Consider the child throwing a ball against a wall and catching it again. Where this activity is a game, the child is following a rule like: "Throw the ball against the wall and catch it, where success is catching the ball you've thrown against the wall." A feature of many children's games is that the activity which is the playing of the game is also what is defined by the rule as succeeding. As the activity is usually easy so is performing it successfully, one of the reasons such games provide so much pleasure for children and so little for adults. The rule for Ring around O' Roses is: "You and your colleagues hold hands and run in a circle chanting 'Ring a round o' Roses.... All fall down'; and all fall down roughly when you sing "All fall down', which is succeeding." Where the very activity that constitutes the game is defined as succeeding, there is success but no winning. Note, however, that in each case we could have adopted different definitions of success consistent with the remaining rules, e.g., "Success is catching the ball twenty times in a row" in the first case, and "Success is being the first (or second, or last) player to reach the ground" in the second.

    There are plenty of recreational activities that are merely pleasant pastimes, not games, e.g., playing with a yo-yo. Here there is no state that counts as success because rules define it. Either we simply enjoy performing the activity, e.g, throwing a football back and forth, or we are trying to do tricks and feats (with the yo-yo, say, or balancing a stick on one's nose) which count as success because we are trying to do them. If a child is bouncing a ball against the wall and catching it simply because she finds the activity pleasant, in exactly the way we find throwing a football back and forth pleasant, she is not playing a game.]

I wonder also about your treatment of boxing. You say that people are reluctant to call it a "game", and you are right. But there are rules of boxing--and not only about where one may strike a blow. There are rules about what constitutes winning a bout. I know almost nothing about boxing, but I know that a knockout (opponent is unconscious on the floor) constitutes a win. So perhaps a contender decides that because she does not have the endurance of her opponent, she will strive to win by achieving a knockout early in the fight. There is nothing personal in this; she beats her opponent into unconsciousness because the rules of the sport count this a success, not because she enjoys inflicting injury or has some grudge against her opponent. So it seems to me that boxing meets your criteria, but you do not want to call it a "game". Why doesn't the definition apply to boxing?
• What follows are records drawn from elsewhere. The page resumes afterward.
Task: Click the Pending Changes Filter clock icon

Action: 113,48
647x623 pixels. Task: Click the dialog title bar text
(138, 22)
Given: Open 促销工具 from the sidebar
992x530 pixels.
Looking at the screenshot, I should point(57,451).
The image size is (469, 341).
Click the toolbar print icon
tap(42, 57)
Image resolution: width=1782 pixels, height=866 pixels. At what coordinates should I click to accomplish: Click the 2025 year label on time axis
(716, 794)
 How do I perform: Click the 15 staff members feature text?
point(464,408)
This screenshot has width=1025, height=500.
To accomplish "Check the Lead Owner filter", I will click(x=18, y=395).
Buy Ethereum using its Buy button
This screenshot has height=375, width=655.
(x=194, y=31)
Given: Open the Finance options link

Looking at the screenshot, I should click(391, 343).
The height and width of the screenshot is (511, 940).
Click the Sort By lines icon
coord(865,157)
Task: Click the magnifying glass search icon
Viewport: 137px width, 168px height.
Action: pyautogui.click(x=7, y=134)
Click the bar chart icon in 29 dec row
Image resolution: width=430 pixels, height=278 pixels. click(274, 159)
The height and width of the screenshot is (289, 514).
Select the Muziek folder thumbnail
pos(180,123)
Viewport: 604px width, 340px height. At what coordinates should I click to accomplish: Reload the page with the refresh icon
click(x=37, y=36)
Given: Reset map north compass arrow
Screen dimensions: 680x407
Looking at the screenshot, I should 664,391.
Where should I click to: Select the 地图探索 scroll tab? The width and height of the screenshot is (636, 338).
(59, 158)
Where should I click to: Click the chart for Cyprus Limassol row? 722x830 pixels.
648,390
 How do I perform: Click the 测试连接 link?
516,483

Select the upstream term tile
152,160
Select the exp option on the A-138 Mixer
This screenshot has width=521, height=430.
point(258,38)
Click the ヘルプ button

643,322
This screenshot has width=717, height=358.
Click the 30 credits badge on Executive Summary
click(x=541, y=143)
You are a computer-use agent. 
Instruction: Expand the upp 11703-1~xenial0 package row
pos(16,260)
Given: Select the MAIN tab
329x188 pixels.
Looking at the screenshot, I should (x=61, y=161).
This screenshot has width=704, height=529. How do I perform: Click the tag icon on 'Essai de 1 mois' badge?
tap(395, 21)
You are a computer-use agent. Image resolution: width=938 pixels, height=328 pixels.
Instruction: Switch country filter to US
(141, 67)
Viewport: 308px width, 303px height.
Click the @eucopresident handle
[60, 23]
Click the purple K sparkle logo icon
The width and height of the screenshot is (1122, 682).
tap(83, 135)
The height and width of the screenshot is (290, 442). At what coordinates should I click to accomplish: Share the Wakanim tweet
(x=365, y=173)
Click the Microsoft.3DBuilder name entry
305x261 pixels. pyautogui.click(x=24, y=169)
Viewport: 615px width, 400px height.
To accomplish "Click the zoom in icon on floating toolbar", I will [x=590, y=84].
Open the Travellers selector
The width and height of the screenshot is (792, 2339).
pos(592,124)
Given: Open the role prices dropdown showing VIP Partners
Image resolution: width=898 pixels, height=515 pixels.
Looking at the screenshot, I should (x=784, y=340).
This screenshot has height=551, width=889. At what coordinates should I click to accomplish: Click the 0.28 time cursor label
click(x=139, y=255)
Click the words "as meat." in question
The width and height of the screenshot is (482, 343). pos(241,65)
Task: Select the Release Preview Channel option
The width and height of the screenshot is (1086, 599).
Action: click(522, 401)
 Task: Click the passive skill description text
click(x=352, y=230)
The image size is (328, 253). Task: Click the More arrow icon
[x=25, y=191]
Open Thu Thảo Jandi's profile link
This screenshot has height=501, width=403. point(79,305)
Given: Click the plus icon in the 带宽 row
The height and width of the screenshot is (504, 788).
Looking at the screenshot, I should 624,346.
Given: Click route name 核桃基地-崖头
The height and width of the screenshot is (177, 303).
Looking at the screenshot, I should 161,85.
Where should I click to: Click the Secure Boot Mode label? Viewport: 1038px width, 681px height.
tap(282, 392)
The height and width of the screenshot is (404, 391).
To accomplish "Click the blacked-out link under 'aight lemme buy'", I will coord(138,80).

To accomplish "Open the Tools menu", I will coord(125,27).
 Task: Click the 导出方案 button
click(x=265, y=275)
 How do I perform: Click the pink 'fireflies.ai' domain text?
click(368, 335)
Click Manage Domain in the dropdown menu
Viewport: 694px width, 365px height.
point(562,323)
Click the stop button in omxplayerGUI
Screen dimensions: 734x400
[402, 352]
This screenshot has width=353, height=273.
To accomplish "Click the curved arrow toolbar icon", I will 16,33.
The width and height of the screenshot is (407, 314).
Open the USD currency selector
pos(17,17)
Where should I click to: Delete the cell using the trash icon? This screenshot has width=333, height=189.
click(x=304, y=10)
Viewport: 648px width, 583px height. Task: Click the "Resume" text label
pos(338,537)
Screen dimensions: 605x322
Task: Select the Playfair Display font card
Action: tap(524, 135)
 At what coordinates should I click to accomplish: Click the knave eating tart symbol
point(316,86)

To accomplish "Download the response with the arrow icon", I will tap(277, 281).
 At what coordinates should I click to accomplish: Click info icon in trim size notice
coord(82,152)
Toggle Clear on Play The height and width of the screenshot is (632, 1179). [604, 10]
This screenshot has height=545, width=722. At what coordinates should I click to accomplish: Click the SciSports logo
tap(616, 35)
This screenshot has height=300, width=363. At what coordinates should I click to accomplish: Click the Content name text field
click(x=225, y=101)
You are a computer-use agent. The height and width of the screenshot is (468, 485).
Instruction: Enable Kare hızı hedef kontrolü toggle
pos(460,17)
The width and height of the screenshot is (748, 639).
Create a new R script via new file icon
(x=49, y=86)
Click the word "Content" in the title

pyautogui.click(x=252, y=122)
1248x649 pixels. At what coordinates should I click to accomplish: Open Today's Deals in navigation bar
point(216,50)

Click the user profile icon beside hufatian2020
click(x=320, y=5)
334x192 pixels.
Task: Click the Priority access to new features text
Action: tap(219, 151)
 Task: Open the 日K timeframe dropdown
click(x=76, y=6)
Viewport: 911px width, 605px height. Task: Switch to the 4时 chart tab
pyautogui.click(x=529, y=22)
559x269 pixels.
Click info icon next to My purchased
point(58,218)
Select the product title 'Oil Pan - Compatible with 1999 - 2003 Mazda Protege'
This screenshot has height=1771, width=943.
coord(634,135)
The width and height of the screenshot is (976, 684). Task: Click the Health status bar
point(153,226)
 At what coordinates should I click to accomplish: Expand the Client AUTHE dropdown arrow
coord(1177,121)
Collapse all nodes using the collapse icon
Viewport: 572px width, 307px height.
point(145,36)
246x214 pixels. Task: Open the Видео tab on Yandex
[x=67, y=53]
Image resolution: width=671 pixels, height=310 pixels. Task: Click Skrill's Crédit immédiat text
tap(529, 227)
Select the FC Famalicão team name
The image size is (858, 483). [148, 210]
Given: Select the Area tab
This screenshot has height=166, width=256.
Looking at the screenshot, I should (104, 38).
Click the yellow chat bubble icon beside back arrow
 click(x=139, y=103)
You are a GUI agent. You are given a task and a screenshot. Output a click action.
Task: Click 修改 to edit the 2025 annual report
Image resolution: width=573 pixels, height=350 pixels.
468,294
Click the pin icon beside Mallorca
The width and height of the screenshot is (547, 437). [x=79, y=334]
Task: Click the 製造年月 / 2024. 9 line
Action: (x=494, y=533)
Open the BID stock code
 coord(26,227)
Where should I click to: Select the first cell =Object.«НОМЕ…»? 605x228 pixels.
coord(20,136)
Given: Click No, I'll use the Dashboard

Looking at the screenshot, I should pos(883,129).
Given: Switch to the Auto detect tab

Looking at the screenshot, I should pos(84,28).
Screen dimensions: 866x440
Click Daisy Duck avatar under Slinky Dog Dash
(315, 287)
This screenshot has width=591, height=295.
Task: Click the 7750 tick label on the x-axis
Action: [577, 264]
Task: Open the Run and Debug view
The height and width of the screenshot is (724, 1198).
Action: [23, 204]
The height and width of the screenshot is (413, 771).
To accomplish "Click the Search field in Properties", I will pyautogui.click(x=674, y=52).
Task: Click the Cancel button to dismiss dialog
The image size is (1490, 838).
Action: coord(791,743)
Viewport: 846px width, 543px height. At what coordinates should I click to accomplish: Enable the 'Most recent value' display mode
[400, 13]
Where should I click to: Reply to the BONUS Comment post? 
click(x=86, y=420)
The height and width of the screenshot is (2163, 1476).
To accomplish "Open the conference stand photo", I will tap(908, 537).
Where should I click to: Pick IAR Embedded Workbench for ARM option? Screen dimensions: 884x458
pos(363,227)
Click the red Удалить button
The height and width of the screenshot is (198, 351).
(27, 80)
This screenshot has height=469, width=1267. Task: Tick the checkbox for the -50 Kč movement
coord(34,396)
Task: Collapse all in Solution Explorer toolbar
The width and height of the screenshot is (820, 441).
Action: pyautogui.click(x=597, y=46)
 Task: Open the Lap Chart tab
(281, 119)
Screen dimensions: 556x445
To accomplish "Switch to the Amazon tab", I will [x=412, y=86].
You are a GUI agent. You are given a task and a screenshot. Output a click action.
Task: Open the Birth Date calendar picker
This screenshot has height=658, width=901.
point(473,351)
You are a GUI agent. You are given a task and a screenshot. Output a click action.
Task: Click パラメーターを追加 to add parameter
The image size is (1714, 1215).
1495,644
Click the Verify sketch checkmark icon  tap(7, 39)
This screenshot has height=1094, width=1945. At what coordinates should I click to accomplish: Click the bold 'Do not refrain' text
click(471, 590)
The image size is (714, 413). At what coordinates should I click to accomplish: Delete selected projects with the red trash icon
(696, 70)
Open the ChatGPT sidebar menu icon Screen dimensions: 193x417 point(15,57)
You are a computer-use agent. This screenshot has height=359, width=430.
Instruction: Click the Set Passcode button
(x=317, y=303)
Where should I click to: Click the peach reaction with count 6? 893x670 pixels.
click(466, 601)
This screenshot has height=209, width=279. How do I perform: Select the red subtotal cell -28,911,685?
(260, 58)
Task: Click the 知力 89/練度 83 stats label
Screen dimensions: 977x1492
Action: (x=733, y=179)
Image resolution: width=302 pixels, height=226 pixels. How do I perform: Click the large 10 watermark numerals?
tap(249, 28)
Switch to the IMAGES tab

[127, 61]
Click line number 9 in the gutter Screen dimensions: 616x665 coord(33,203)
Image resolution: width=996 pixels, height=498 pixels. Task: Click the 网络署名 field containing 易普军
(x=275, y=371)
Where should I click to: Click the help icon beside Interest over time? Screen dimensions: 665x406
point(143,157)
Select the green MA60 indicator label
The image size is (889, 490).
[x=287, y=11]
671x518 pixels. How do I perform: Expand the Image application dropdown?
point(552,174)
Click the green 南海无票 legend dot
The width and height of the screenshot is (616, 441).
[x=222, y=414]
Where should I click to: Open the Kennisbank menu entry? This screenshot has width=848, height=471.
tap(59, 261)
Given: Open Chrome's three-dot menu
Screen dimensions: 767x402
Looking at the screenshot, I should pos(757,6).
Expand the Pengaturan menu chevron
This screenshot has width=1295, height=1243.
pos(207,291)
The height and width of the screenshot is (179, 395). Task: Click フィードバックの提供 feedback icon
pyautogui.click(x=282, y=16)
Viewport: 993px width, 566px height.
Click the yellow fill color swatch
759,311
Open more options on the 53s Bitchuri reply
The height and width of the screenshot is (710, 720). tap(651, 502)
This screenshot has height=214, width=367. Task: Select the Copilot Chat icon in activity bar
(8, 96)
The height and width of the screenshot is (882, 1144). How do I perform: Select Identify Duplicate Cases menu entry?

[Here’s what I wrote about boxing:

      This theory of games explains our ambivalence toward calling sports like boxing "games." Imagine the announcer at a prizefight shouting: "He's up, he's down, he's up again! What a terrific game this is, folks!" Yet boxing is included among the Olympic games. Our ambivalence isn't simply because boxing is violent. We have no trouble calling football, rugby, and lacrosse games. Our definition, recall, requires that a game involves a state which counts as success because it is so defined by a rule. Fighting, of course, isn't rule defined. And knocking out your opponent in a brawl is success because that is the goal of a brawl, not because a rule says so. Plainly we made brawling into a sport by crafting the rules of boxing to count as success pretty much what is success in a brawl, rules or no. When we view boxing as a game, we must think that a knockout counts as winning because the rule says so. A knockout would be losing if the rule was different. But we also recognize that the rule defines a knockout as winning the fight because it is winning the fight. Consequently we are ambivalent as to whether the success state counts as success because it is so defined by a rule.]

I want to thank everyone for their comments. I’m involved in two graduate seminars right now and the work load is becoming overwhelming, so I must regretfully leave this discussion. Thanks again to everyone. Much appreciated.